Derek Jeter played clean, and exceptionally, in one of the dirtiest eras of baseball's often-sordid history. He's lived and played under the most powerful media microscope in sports history, frequently inviting its lens via high-profile relationships, and avoided all but the smallest of controversies.

His jersey remains the game's hottest seller, and he was recently voted the man other players most want to pattern themselves after. His charitable foundation, which he founded at age 22, has raised millions for programs to combat drug and alcohol abuse in teenagers. He's won the Roberto Clemente Award, the most prestigious public-service award in the game.
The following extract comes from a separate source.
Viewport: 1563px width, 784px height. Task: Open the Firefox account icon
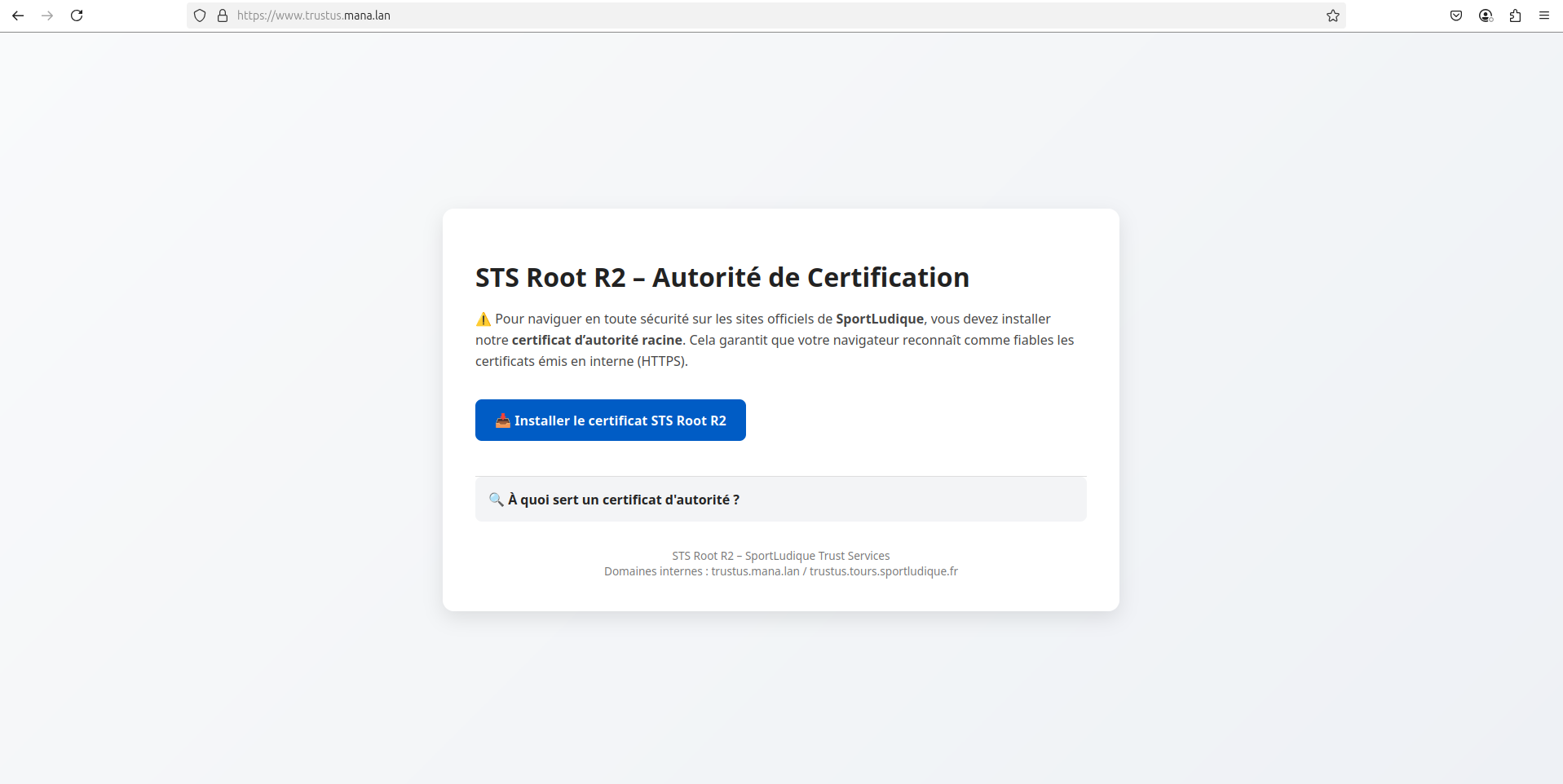[x=1486, y=15]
So, what HASN'T he done to merit selection? Are the five championship rings and five Gold Gloves not enough? The 13 All-Star games? The seven times he's reached the top 10 in MVP voting? The four Silver Sluggers? The All-Star and World Series MVP awards? Please, enlighten me—what good reason is there for a Hall of Fame voter to oppose Derek Jeter?

You can't give me one, because there IS no good reason. He's been uniquely successful on the field, and a leader both on and off of it. He's played with passion, but unlike a growing number of his peers, never sacrificed respect and class in the process. Above all, he has won, and he was won, and he has won.

Having said that, I know that he will not be voted unanimously, but it will have nothing to do with him. It'll be so that some writer from Boston can brag in a bar that he voted against a Yankee. It'll be because some yokel from Kansas City or Oakland or Minnesota thinks national TV cameras make it easier to hit a curveball.

But know this—it will not be a referendum on Derek Jeter. It will simply be another mirror reflecting the human frailties of those who can't applaud success.